On what’s happening in Congress…

“There’s a lot of energy and things happening on the immigration front in both chambers. There are bipartisan groups — eight senators, eight congressmen — working on comprehensive immigration reform. That includes everything immigration-related: border security enforcement, future foreign guestworker programs for business, for agriculture, for high-skilled workers. It runs the gamut on immigration issues.

“For agriculture specifically, we’re working with champions in those groups on developing the agricultural piece.

“In the Senate, we’re working with California Sen. Diane Feinstein and Colorado Sen. Michael Bennet — Democrats — and Utah Sen. Orrin Hatch and Florida Sen. Marco Rubio — Republicans. Ultimately, what they come up with will be placed in the comprehensive bill.”

Chances on the legislation passing? Harder to pass in the House?

“Not necessarily. The group in the House has been working on this for years, under the radar. They are, from all reports, farther along in drafting legislative language than the Senate.

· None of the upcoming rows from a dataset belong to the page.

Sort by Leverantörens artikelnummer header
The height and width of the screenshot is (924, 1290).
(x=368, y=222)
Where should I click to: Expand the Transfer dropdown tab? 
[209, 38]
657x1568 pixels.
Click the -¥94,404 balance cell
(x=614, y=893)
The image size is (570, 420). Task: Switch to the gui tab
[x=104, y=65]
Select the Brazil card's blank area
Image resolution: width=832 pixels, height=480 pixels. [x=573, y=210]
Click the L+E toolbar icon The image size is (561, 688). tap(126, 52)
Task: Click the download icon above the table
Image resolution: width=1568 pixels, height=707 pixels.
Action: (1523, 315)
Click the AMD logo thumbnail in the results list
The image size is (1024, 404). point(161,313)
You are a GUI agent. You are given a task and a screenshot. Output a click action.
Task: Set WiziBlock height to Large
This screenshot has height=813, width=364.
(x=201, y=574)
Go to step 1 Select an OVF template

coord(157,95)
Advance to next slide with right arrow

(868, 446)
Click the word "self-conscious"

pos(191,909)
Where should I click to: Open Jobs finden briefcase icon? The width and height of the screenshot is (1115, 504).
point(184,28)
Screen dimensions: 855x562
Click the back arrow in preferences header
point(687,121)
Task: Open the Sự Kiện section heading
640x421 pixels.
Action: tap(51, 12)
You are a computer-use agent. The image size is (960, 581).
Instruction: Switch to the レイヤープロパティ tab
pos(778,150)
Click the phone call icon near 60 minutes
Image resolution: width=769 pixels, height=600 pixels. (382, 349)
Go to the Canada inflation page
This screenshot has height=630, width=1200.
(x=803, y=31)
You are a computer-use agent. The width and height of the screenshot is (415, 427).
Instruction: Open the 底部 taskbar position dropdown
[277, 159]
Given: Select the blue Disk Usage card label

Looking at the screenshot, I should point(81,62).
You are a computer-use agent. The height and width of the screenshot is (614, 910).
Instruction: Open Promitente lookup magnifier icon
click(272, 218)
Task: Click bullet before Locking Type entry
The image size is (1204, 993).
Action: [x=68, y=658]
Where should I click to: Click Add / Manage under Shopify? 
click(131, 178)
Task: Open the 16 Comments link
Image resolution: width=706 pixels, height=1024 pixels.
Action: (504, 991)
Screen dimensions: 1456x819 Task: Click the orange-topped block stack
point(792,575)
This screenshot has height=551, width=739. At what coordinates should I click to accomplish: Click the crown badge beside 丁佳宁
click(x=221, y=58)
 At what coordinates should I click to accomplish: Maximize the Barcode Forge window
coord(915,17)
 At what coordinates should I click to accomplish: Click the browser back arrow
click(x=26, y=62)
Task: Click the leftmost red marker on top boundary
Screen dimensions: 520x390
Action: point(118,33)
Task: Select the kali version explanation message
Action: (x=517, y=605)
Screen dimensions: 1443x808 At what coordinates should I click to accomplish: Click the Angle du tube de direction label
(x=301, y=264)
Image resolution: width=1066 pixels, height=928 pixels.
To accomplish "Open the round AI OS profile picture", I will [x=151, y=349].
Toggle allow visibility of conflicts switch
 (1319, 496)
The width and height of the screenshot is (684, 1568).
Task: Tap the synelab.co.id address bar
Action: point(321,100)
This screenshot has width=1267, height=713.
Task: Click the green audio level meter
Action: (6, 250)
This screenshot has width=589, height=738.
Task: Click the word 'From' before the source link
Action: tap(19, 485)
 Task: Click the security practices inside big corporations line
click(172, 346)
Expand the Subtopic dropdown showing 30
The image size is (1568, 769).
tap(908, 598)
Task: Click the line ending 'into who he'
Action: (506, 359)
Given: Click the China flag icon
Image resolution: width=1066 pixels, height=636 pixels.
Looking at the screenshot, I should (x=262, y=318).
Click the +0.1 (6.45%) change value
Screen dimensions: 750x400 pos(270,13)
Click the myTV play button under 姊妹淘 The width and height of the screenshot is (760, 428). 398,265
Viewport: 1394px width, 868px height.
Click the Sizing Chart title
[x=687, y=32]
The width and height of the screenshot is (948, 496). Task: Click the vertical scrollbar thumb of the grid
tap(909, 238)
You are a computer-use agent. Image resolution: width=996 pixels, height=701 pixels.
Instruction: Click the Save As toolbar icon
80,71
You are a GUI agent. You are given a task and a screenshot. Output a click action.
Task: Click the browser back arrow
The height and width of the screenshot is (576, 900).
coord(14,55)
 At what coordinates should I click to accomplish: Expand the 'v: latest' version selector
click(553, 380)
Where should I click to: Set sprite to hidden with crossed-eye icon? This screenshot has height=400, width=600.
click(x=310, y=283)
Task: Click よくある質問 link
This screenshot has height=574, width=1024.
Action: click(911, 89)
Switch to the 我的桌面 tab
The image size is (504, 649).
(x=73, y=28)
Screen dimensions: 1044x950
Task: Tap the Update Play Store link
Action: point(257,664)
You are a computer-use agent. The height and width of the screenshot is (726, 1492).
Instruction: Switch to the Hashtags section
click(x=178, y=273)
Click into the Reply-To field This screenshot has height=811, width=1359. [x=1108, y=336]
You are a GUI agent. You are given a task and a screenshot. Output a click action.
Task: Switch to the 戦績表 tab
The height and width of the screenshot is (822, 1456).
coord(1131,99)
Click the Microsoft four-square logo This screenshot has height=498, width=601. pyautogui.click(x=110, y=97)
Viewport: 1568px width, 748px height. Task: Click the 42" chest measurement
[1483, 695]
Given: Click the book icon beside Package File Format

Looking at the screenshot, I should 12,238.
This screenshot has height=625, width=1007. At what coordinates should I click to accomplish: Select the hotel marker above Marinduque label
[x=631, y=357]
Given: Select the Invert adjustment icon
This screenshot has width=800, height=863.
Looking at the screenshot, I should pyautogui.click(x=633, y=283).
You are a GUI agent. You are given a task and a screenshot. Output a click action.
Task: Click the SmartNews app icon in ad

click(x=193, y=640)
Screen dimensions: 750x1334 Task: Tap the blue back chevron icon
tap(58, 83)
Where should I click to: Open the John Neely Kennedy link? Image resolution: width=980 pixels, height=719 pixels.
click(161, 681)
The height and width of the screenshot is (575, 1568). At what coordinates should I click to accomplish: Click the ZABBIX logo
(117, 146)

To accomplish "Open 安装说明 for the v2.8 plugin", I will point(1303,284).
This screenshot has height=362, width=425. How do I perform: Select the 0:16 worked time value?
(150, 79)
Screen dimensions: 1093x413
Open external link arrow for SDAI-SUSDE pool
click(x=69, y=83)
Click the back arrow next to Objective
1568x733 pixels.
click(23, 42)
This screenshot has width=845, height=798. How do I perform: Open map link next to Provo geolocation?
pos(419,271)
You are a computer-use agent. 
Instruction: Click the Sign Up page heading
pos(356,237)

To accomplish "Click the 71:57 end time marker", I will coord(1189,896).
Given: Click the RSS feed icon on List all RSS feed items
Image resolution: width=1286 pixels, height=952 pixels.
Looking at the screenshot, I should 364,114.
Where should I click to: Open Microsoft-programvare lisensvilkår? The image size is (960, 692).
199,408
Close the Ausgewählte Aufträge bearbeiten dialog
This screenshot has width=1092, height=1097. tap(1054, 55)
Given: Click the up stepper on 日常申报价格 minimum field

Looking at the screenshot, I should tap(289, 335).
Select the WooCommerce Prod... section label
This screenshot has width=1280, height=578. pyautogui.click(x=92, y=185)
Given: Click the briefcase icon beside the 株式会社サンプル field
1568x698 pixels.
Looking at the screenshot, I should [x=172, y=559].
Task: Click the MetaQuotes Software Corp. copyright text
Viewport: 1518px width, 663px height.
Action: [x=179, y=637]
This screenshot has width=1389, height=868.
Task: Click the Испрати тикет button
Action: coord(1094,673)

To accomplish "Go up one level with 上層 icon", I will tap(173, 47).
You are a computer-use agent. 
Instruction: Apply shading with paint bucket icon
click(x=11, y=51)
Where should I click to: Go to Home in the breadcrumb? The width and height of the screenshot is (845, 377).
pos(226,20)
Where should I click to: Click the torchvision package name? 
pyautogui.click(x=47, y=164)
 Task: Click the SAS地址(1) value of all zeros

“Now, politically, I think there are still questions about the route the House will take. Leadership seems to be making public statements supporting the process. But it’s yet to be determined how it will be unveiled. Whether it’s a comprehensive bill or is done piece-by-piece, it will go through regular order. It’ll go through the Judiciary Committee, I believe, and go through mark-ups.

“There is a political appetite to take a bipartisan approach to reform in the House.

“In the Senate, there’s no question that comprehensive immigration reform is the route the lawmakers want to take. They want to put together a package deal that will go through the Judiciary Committee and be debated on the floor.”

If it doesn’t go through in a comprehensive package, you’ll still push for the agricultural piece? Is there any indication that piece will get through regardless?

“Our resources are all focused on the comprehensive side. Both chambers are there — but specifically in the Senate.